Beautiful Creatures

Director: Bill Eagles
Screenwriters: Simon Donald

Institute History

  • 2001 Sundance Film Festival

Description

An ironic and very funny take on a familiar genre, Beautiful Creatures is a fabulous fun ride that showcases the exceptional talents of its cast and creators. Although it's not completely unknown these days to make a female the protagonist in a thriller, Bill Eagles's satiric riff on the storytelling conventions of films about the villainous milieu of British gangsters and corrupt cops produces a spirited, at times outrageous, and genuinely delightful contemporary romp.

The extraordinary Rachel Weisz heads a perfect cast of generally unsavory characters, whose lives cross when Petula (Weisz) is rescued from a brutal beating at the hands of her thug boyfriend by Dorothy (Susan Lynch), a woman whose own life is in absolute chaos as the result of an abusive, junkie male companion.

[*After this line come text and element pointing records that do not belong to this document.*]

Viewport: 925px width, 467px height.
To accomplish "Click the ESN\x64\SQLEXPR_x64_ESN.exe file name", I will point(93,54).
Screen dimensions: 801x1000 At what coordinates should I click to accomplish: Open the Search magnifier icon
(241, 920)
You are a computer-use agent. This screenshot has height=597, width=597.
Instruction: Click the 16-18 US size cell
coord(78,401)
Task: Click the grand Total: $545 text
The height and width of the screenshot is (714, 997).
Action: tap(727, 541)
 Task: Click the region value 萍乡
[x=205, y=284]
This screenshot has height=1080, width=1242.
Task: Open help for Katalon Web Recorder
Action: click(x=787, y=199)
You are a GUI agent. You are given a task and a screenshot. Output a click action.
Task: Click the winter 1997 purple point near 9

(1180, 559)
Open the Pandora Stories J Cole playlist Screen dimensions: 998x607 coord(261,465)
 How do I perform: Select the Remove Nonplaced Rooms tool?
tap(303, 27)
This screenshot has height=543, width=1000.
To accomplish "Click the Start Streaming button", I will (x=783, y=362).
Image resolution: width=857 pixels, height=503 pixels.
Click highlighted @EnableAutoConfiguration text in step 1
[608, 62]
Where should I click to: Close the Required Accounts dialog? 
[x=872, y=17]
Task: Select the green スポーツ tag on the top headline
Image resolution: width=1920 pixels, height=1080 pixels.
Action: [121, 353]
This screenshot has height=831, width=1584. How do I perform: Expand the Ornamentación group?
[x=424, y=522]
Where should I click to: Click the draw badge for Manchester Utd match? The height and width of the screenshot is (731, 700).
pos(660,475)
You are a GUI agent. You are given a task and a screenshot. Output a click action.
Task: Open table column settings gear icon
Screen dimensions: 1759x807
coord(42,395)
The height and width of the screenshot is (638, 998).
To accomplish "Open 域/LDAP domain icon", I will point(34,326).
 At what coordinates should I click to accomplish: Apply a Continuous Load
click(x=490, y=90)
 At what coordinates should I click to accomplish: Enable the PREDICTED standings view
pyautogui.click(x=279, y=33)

When faced with the realization that her good deed will likely not go unpunished, Dorothy and the dim-witted Petula must figure out what to do with the now-dead body of the boyfriend and how to escape the more-than-likely retaliation by his criminal-kingpin brother. Add the increasingly malevolent pursuit of Dorothy by her ex-boyfriend, the attentions of a lascivious detective, and the elusive prize of a several-million-pound "ransom," and Beautiful Creatures evolves into a terrific mix of tones and talents that thoroughly reinvigorates the traditional elements of this genre story.

Eagles walks a smartly conceived line between spoofing women's roles and playfully adapting them to contemporary sensibilities. With a mélange of wit and excess, Beautiful Creatures takes a sexy and scintillating look at why it's no longer a man's world.